CHUVA
Gotas de chuva estão a brilhar
Como vagalumes vagabundos, nos fachos dos faróis,
Milhares de lanternas vermelhas
Acendem-se e piscam nas avenidas.
A vida continua;
Apesar desta água toda
Os bares estão cheios
As vitrines resplandecentes
Os ônibus lotados.
Nas calçadas encharcadas
Guarda-chuvas que se tocam
Das gentes que passam apressadas.
Em meio ao povão, lá estou eu
Curtindo essa chuva que cai,
As nuvens baixas, amareladas
Pelo reflexo das luzes da cidade.
Uma pequena alegria me assalta
Assim, de chofre, no fim do dia,
Por ver a natureza desaguando
Sobre o concreto, o asfalto,
Sobre bancas, terraços e telhados.
E nada parece mudar.
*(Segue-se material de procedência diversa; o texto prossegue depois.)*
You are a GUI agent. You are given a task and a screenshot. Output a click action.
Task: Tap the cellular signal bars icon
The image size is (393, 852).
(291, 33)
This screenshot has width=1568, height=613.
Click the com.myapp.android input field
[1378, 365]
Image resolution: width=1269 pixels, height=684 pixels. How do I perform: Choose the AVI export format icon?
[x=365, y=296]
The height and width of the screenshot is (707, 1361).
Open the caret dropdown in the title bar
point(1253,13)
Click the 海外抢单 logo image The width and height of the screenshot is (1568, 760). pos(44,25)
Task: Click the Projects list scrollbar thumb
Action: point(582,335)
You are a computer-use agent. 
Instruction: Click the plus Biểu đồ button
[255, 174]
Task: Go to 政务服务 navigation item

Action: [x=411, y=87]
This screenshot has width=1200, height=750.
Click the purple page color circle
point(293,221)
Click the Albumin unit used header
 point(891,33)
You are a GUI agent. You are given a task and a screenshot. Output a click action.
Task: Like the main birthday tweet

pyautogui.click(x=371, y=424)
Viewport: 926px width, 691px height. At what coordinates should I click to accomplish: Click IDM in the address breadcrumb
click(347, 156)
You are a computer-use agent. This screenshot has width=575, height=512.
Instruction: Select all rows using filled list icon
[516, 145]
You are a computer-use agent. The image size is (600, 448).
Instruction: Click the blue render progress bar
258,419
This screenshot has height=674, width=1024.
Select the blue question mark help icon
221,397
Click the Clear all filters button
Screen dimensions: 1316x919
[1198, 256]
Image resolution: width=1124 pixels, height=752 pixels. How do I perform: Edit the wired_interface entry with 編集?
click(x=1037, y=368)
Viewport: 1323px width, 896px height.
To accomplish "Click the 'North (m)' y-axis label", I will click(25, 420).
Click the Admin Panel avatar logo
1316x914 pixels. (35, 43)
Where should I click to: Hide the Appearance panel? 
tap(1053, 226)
Nada?
Amanhã estarão nos jornais matinais
Notícias de enchentes, desabamentos,
Mortes por afogamento,
Mas por enquanto, isto não importa,
Enquanto piso nas poças d’água, feliz
Por ver a chuva assim cair
Nesta falsa noite de primavera
Que chegou sem se anunciar.
Mas que alegria é esta, penso,
Como posso pisar feliz
Nesta terra tão injusta
Onde a miséria explode em toda a parte,
Sob as vistas de automóveis blindados
De seguranças e meganhas armados?
Como ouso andar tranqüilo nesta metrópole
Violenta, onde os despossuídos são perseguidos,
Surrados pela polícia, mendigos são arrancados
Dos bairros finos para que não perturbem
A sensibilidade dos bem nascidos?
Como a presença diária
Da miséria que vejo a cada esquina
Pode levar-me, assim,
A aceitar esta exclusão,
Estas crianças pedindo pão?
Como pude conformar-me
Com esta vida tão provisória
Que leva esta gente, que coração
Fez-me esquecer do povo desta cidade?